> [What is expected]
Once you have read the entries, copy all of them exactly.

== Segment start ==

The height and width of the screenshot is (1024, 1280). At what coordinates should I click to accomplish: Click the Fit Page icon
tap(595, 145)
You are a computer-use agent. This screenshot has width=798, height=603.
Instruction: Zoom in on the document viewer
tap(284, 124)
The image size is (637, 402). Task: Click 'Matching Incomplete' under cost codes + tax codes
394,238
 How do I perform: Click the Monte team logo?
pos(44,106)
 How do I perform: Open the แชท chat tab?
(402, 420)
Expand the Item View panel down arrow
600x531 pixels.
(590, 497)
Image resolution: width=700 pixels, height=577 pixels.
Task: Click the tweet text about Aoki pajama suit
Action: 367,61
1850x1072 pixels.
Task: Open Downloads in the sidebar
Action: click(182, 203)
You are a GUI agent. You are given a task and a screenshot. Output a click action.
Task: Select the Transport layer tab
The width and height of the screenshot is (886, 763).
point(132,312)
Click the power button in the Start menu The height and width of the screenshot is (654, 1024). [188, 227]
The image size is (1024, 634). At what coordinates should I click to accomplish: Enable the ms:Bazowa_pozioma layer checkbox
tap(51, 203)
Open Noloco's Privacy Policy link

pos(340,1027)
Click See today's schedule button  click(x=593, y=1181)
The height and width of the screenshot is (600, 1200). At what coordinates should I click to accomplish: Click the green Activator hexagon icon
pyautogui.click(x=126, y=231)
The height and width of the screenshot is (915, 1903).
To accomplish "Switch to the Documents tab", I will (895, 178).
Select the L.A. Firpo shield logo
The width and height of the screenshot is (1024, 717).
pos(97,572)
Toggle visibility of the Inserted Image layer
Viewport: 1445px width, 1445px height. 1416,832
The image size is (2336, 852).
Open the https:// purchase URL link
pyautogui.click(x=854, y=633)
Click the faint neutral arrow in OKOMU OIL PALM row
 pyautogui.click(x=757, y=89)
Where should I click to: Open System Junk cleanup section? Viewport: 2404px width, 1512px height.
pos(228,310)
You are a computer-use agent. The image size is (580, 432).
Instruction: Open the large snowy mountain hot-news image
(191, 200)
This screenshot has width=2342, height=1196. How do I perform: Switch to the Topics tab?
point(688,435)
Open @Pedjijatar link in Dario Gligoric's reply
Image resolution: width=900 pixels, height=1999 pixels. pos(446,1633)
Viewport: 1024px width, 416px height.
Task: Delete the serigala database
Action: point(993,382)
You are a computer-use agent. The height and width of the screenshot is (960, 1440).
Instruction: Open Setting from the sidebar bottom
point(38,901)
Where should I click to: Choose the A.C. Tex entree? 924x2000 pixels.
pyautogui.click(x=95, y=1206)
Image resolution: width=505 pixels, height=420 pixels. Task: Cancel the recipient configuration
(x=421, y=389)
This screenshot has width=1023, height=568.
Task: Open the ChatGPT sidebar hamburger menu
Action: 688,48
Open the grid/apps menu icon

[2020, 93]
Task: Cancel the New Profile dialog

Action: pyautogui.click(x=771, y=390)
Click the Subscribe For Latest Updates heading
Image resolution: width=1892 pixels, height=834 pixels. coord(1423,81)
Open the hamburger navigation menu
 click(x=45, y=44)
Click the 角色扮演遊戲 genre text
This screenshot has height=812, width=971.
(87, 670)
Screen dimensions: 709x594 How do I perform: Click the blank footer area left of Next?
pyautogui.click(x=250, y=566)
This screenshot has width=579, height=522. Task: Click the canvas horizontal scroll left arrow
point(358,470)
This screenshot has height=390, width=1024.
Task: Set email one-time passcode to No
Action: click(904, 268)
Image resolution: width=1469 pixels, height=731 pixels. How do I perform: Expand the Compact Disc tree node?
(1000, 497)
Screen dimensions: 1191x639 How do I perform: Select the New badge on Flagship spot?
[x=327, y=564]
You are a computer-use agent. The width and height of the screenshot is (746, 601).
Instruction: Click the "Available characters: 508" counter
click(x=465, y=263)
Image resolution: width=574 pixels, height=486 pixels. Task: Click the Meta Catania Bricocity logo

== Segment end ==

> [Solution]
The height and width of the screenshot is (1024, 1280). At what coordinates should I click to accomplish: Click the Fit Page icon
tap(595, 145)
You are a computer-use agent. This screenshot has width=798, height=603.
Instruction: Zoom in on the document viewer
tap(284, 124)
The image size is (637, 402). Task: Click 'Matching Incomplete' under cost codes + tax codes
394,238
 How do I perform: Click the Monte team logo?
pos(44,106)
 How do I perform: Open the แชท chat tab?
(402, 420)
Expand the Item View panel down arrow
600x531 pixels.
(590, 497)
Image resolution: width=700 pixels, height=577 pixels.
Task: Click the tweet text about Aoki pajama suit
Action: 367,61
1850x1072 pixels.
Task: Open Downloads in the sidebar
Action: click(182, 203)
You are a GUI agent. You are given a task and a screenshot. Output a click action.
Task: Select the Transport layer tab
The width and height of the screenshot is (886, 763).
point(132,312)
Click the power button in the Start menu The height and width of the screenshot is (654, 1024). [188, 227]
The image size is (1024, 634). At what coordinates should I click to accomplish: Enable the ms:Bazowa_pozioma layer checkbox
tap(51, 203)
Open Noloco's Privacy Policy link

pos(340,1027)
Click See today's schedule button  click(x=593, y=1181)
The height and width of the screenshot is (600, 1200). At what coordinates should I click to accomplish: Click the green Activator hexagon icon
pyautogui.click(x=126, y=231)
The height and width of the screenshot is (915, 1903).
To accomplish "Switch to the Documents tab", I will (895, 178).
Select the L.A. Firpo shield logo
The width and height of the screenshot is (1024, 717).
pos(97,572)
Toggle visibility of the Inserted Image layer
Viewport: 1445px width, 1445px height. 1416,832
The image size is (2336, 852).
Open the https:// purchase URL link
pyautogui.click(x=854, y=633)
Click the faint neutral arrow in OKOMU OIL PALM row
 pyautogui.click(x=757, y=89)
Where should I click to: Open System Junk cleanup section? Viewport: 2404px width, 1512px height.
pos(228,310)
You are a computer-use agent. The image size is (580, 432).
Instruction: Open the large snowy mountain hot-news image
(191, 200)
This screenshot has width=2342, height=1196. How do I perform: Switch to the Topics tab?
point(688,435)
Open @Pedjijatar link in Dario Gligoric's reply
Image resolution: width=900 pixels, height=1999 pixels. pos(446,1633)
Viewport: 1024px width, 416px height.
Task: Delete the serigala database
Action: point(993,382)
You are a computer-use agent. The height and width of the screenshot is (960, 1440).
Instruction: Open Setting from the sidebar bottom
point(38,901)
Where should I click to: Choose the A.C. Tex entree? 924x2000 pixels.
pyautogui.click(x=95, y=1206)
Image resolution: width=505 pixels, height=420 pixels. Task: Cancel the recipient configuration
(x=421, y=389)
This screenshot has width=1023, height=568.
Task: Open the ChatGPT sidebar hamburger menu
Action: 688,48
Open the grid/apps menu icon

[2020, 93]
Task: Cancel the New Profile dialog

Action: pyautogui.click(x=771, y=390)
Click the Subscribe For Latest Updates heading
Image resolution: width=1892 pixels, height=834 pixels. coord(1423,81)
Open the hamburger navigation menu
 click(x=45, y=44)
Click the 角色扮演遊戲 genre text
This screenshot has height=812, width=971.
(87, 670)
Screen dimensions: 709x594 How do I perform: Click the blank footer area left of Next?
pyautogui.click(x=250, y=566)
This screenshot has width=579, height=522. Task: Click the canvas horizontal scroll left arrow
point(358,470)
This screenshot has height=390, width=1024.
Task: Set email one-time passcode to No
Action: click(904, 268)
Image resolution: width=1469 pixels, height=731 pixels. How do I perform: Expand the Compact Disc tree node?
(1000, 497)
Screen dimensions: 1191x639 How do I perform: Select the New badge on Flagship spot?
[x=327, y=564]
You are a computer-use agent. The width and height of the screenshot is (746, 601).
Instruction: Click the "Available characters: 508" counter
click(x=465, y=263)
Image resolution: width=574 pixels, height=486 pixels. Task: Click the Meta Catania Bricocity logo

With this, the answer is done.